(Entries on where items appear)
+--
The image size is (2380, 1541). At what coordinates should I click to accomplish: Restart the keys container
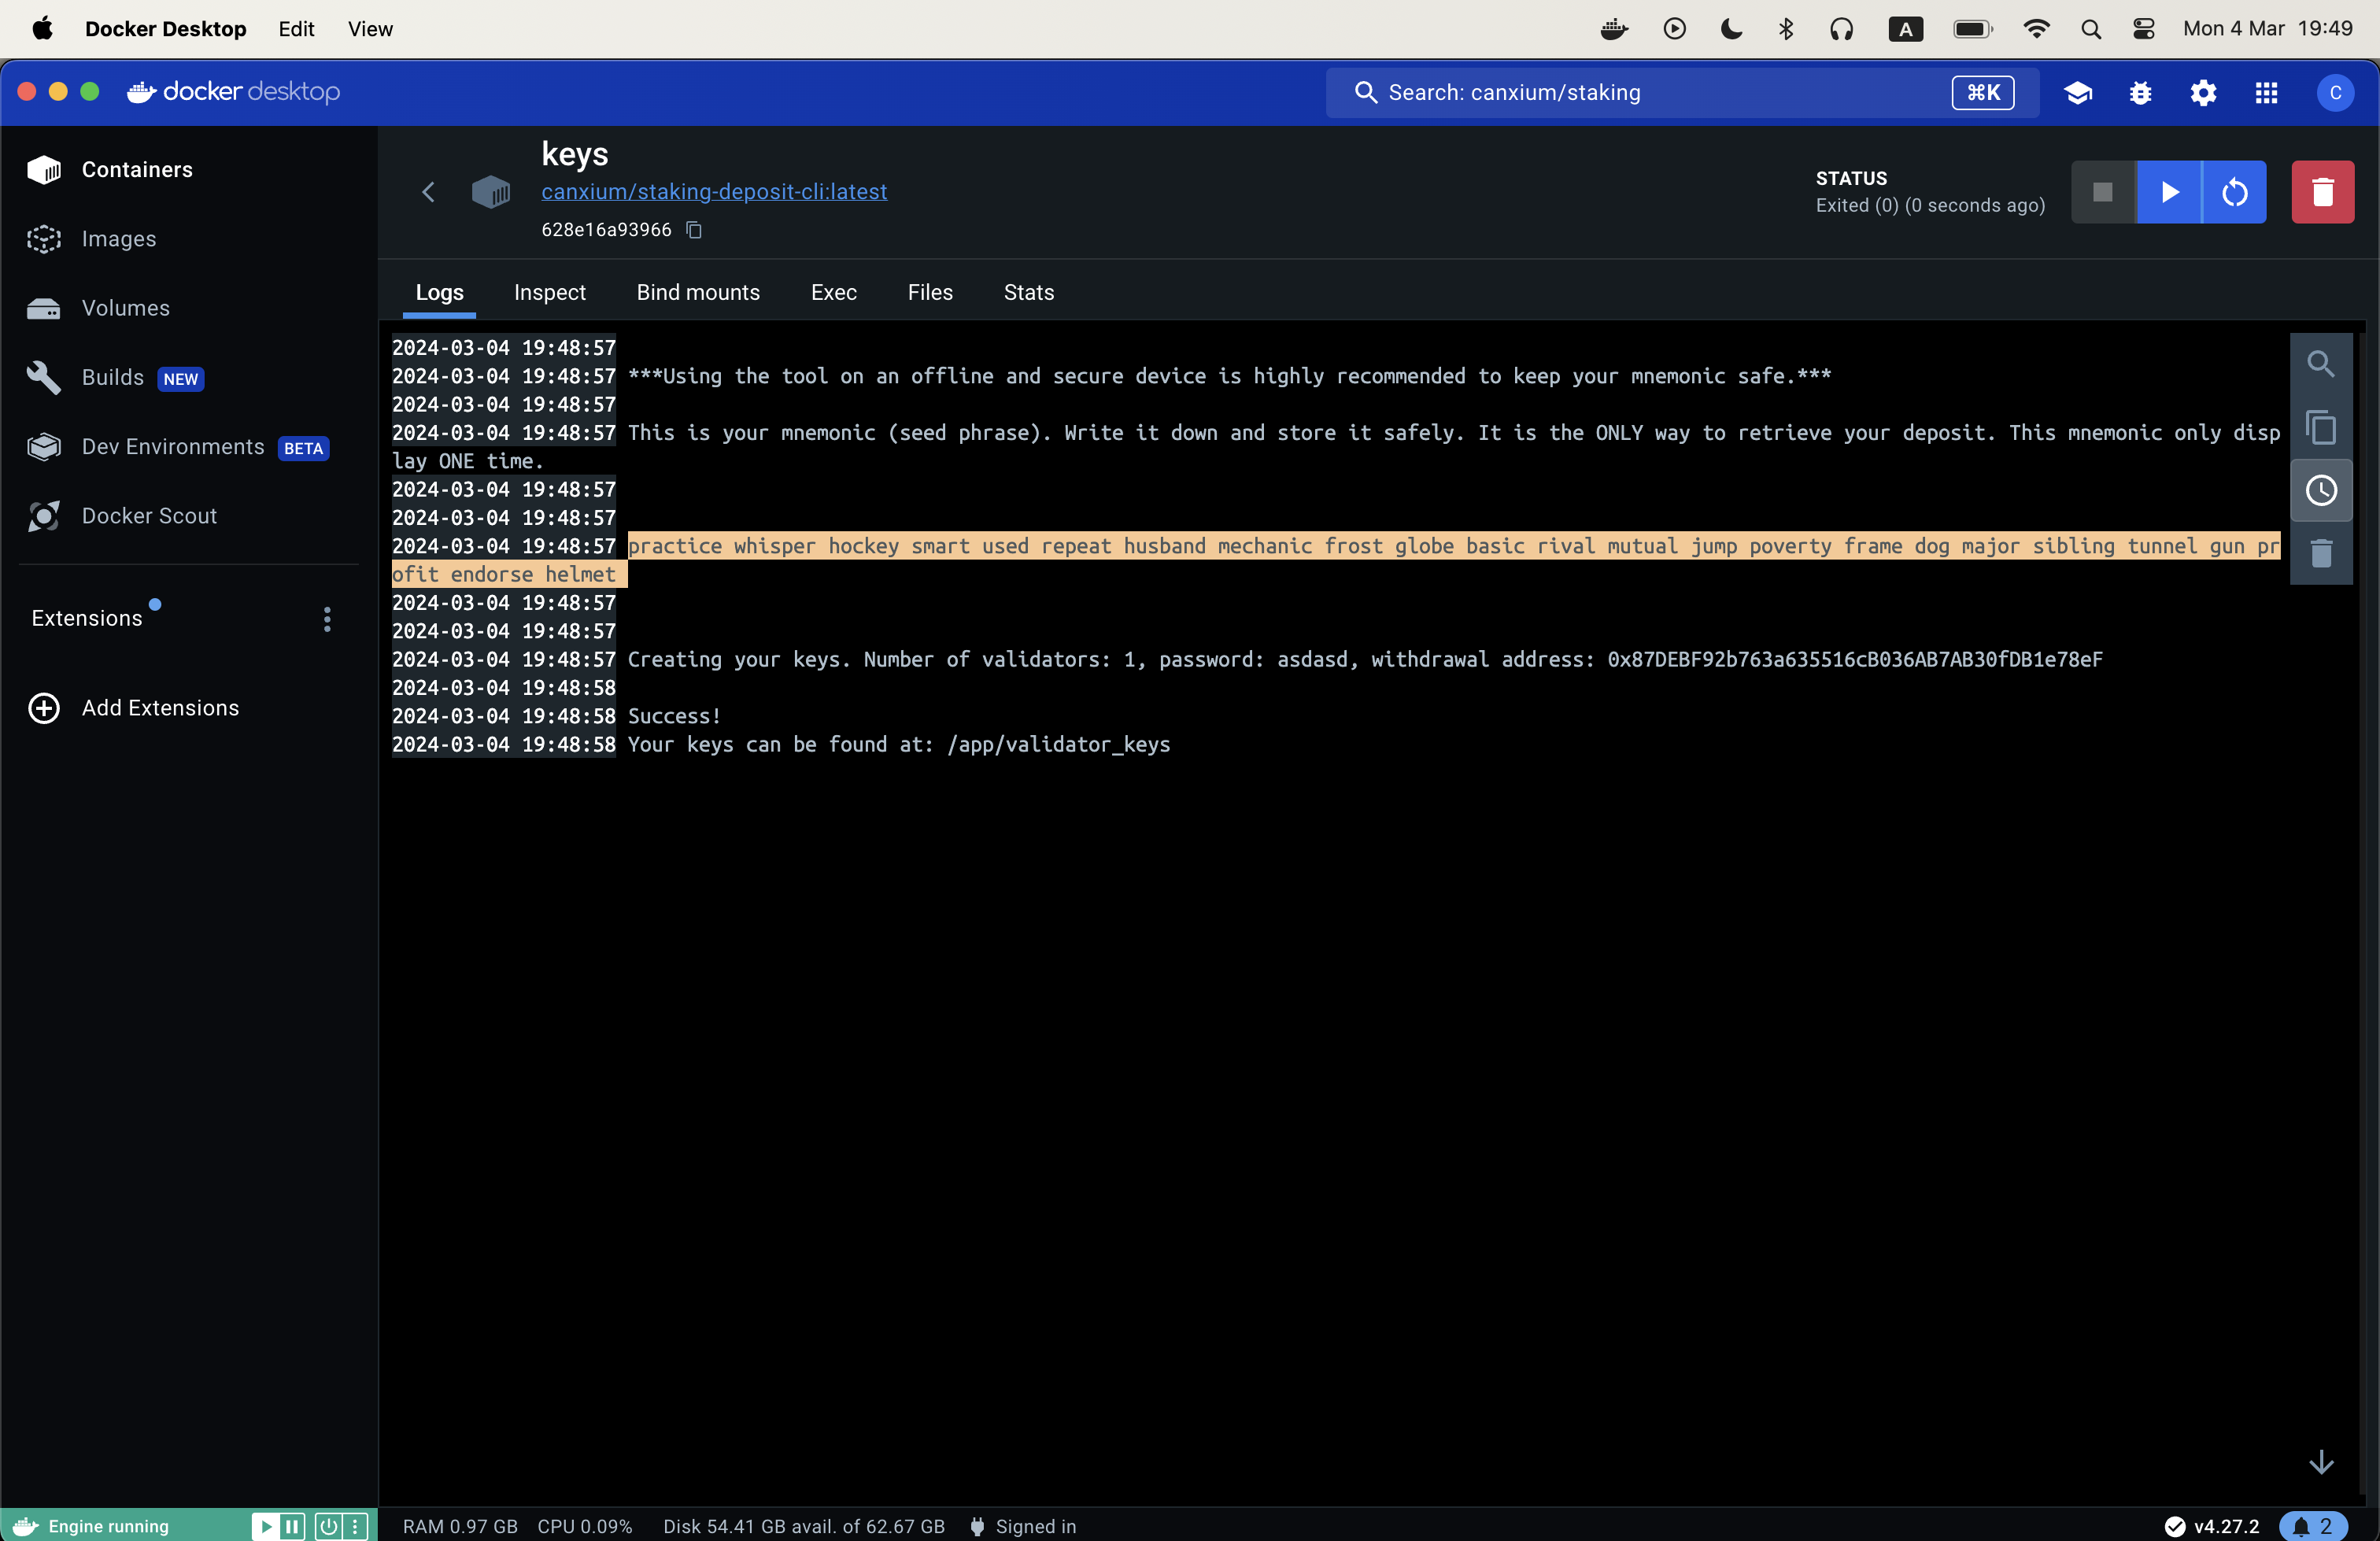[x=2235, y=192]
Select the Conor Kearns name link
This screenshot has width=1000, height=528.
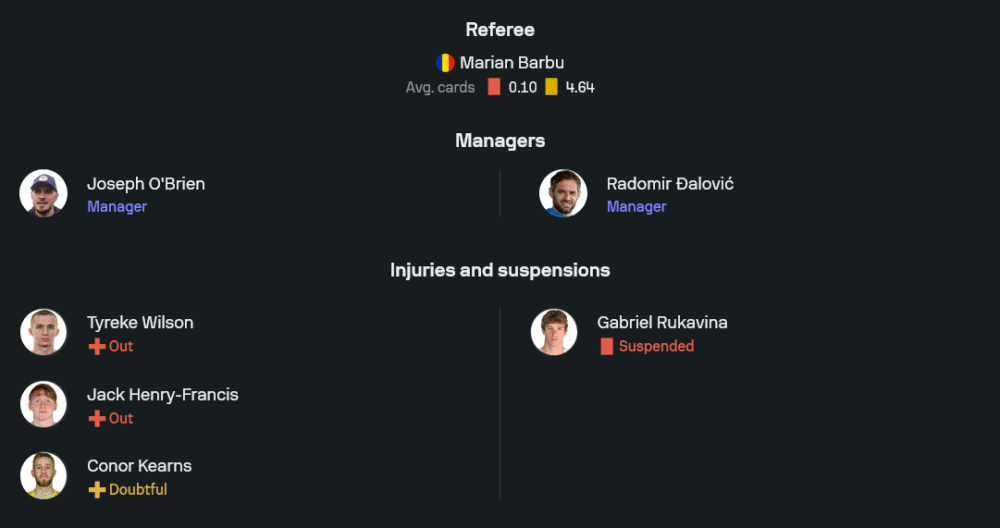(x=139, y=466)
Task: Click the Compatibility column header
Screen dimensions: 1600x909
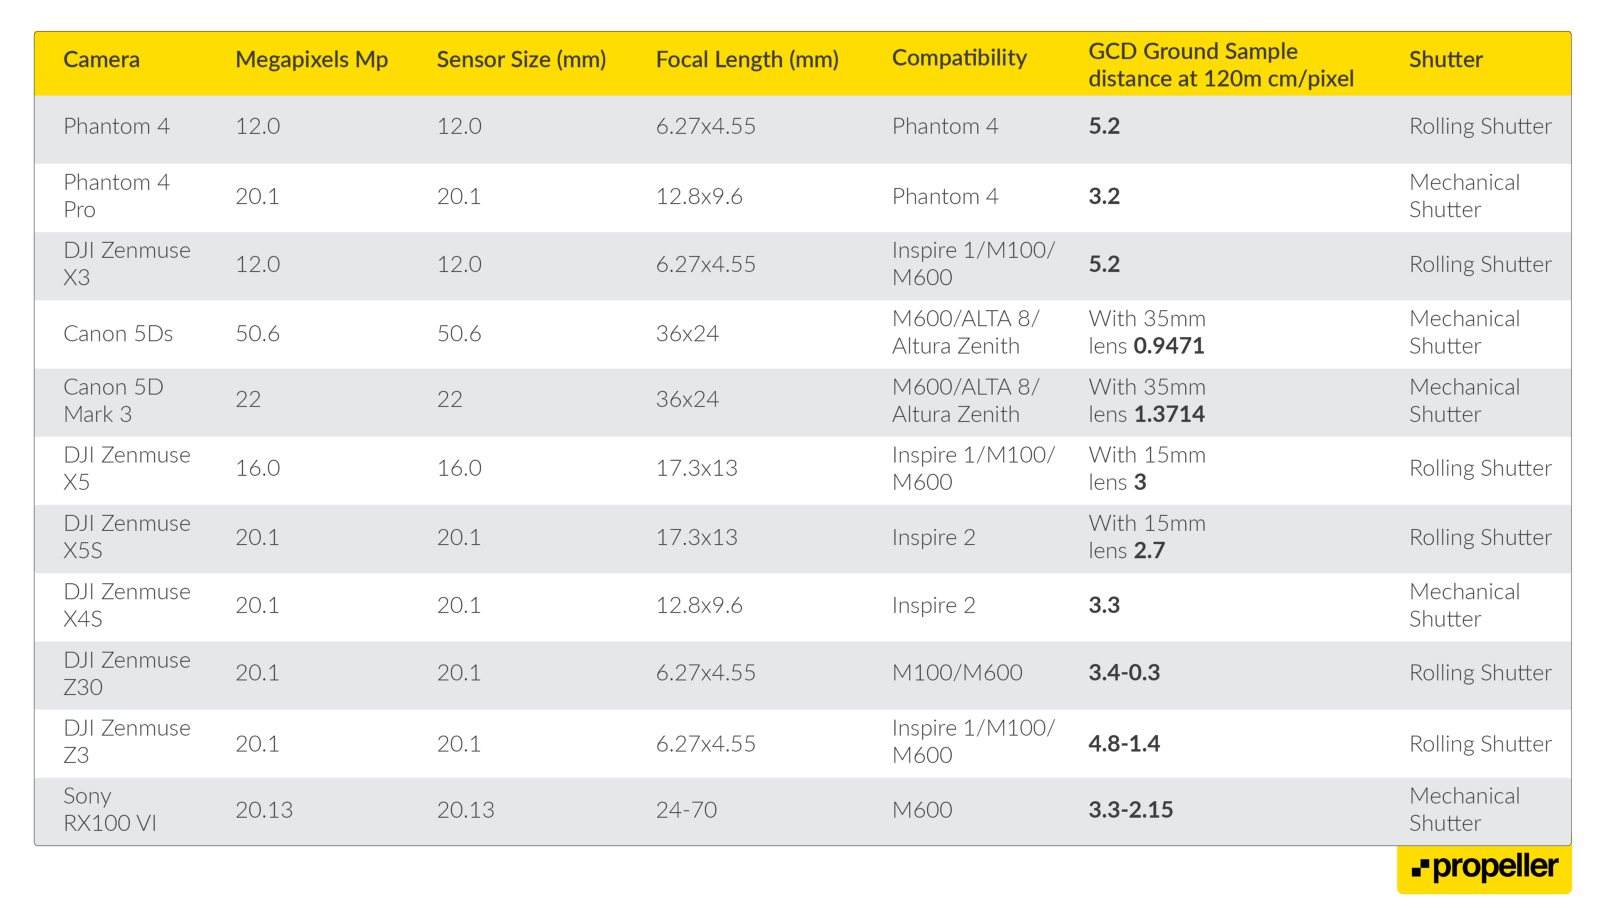Action: click(x=959, y=58)
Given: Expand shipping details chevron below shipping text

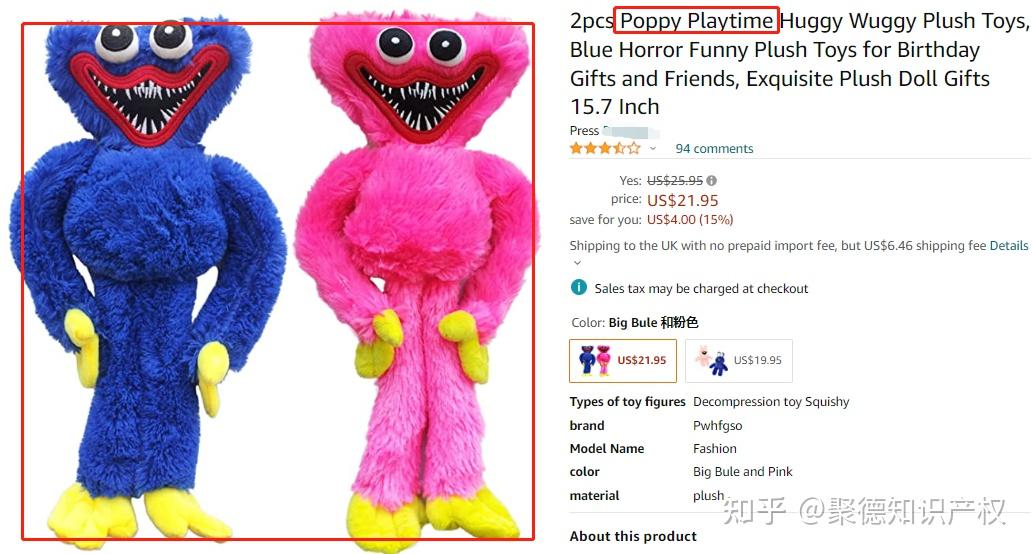Looking at the screenshot, I should tap(578, 263).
+--
## What the task asks
Repeat each line of the material above word for word, and leave the pictures out of your answer.

## Completed task
The image size is (2380, 1541). At what coordinates should I click to accomplish: Restart the keys container
[x=2235, y=192]
Select the Conor Kearns name link
This screenshot has width=1000, height=528.
(x=139, y=466)
Task: Click the Compatibility column header
Screen dimensions: 1600x909
Action: click(x=959, y=58)
Given: Expand shipping details chevron below shipping text

Looking at the screenshot, I should tap(578, 263).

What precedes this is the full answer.